It started in the Midwest.
I grew up in Iowa City, a hip university town. I wish I could live in a university town: Iowa City, Madison, Bloomington, Ann Arbor, it hardly matters, since they are all nicknamed “the Athens of the Midwest.”
In some ways, Athens saved me. That is, fifth-century Athens.
The Athens of the Midwest failed me for a year and a half.
I was happy growing up in Iowa City. Then, in my teens, my idyllic life crumbled when my parents divorced. My irresponsible father, who was my guardian, left town to live with his girlfriend. Now that was a good call. And so I became the live-in concubine of a lesbian English teacher (fortunately not my English teacher). It all started innocently, as far as I was concerned. She invited me out for coffee repeatedly, and lent me her copy of Anne Sexton’s poems. Then she got hysterical over the phone about Sexton. Oh, her notes in the margins would tell me she was a lesbian, she wept, and she didn’t know how I’d feel about it. I politely said it didn’t matter, and it didn’t, since I had no intention of reading Sexton.
Nonetheless, I ended up living with her. Having a place to live was a big part of my decision. (I had been staying with some benevolent hippies, in a back room without a door.) A room with a door had its appeal, and lesbian feminism was not only fashionable but attention-getting. But it was dull, and I only dared tell a few of my most radical friends, because she was in her thirties and stressed I was a minor and she could go to jail, plus it was still taboo to be gay.
All right, I was extremely bored. We had nothing in common, the sex was terrible, and I wasn’t even gay. She never read a book, liked to shop at K-Mart (so unhip!), and listened to Melanie (Lay Down Candles in the Rain).
I was unhappy. I did not see how life could go on like that. And it didn’t. I got away a few years later and had lots of books and boyfriends. And what else does a person need?

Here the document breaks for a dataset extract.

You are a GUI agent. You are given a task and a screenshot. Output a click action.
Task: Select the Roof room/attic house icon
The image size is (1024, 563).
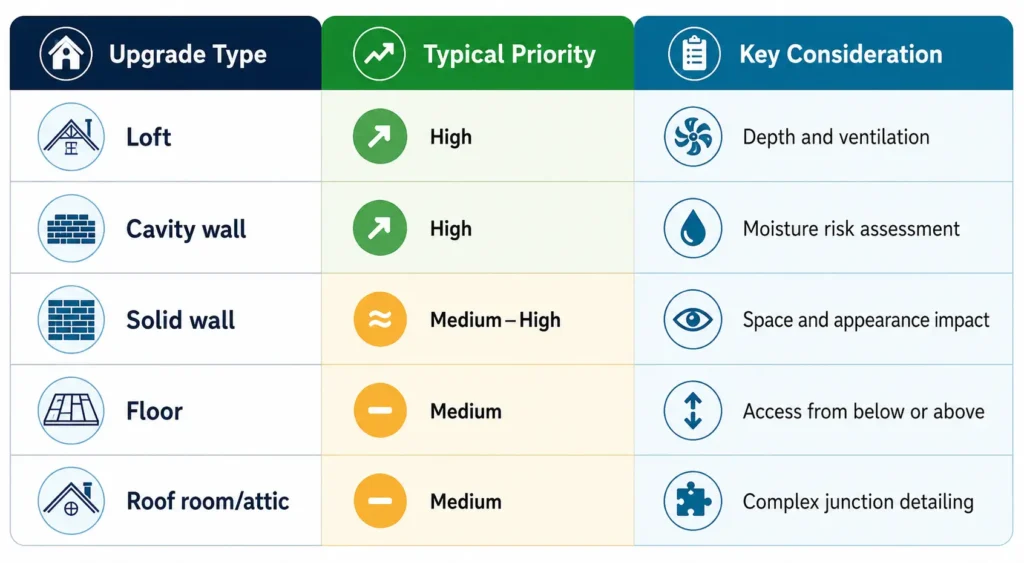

But it is no exaggeration to say my discovery of classics in college saved me. The beauty of ancient languages, the enjoyable memorization of paradigms, the fascinating vocabulary, hours with lexicons and grammars, and the joy of translation gave my life a much-needed structure.
I started with Greek, though everyone said I should start with Latin. Baffled by Lattimore’s Homer—how could anyone take his prosy epic seriously?—I wanted to read the Iliad in the original. Soon I was spending hours with Homer, Lysias, Euripides, Sophocles, Aeschylus, the Greek lyric poets, Plato. And I also studied Latin, a cognate language of Greek, and was unprepared for the wit and vivacity, because it is a literature that does not translate well into English. And yet it always felt familiar to me, and I came to love it more than Greek. It is the literature that influenced the Western canon.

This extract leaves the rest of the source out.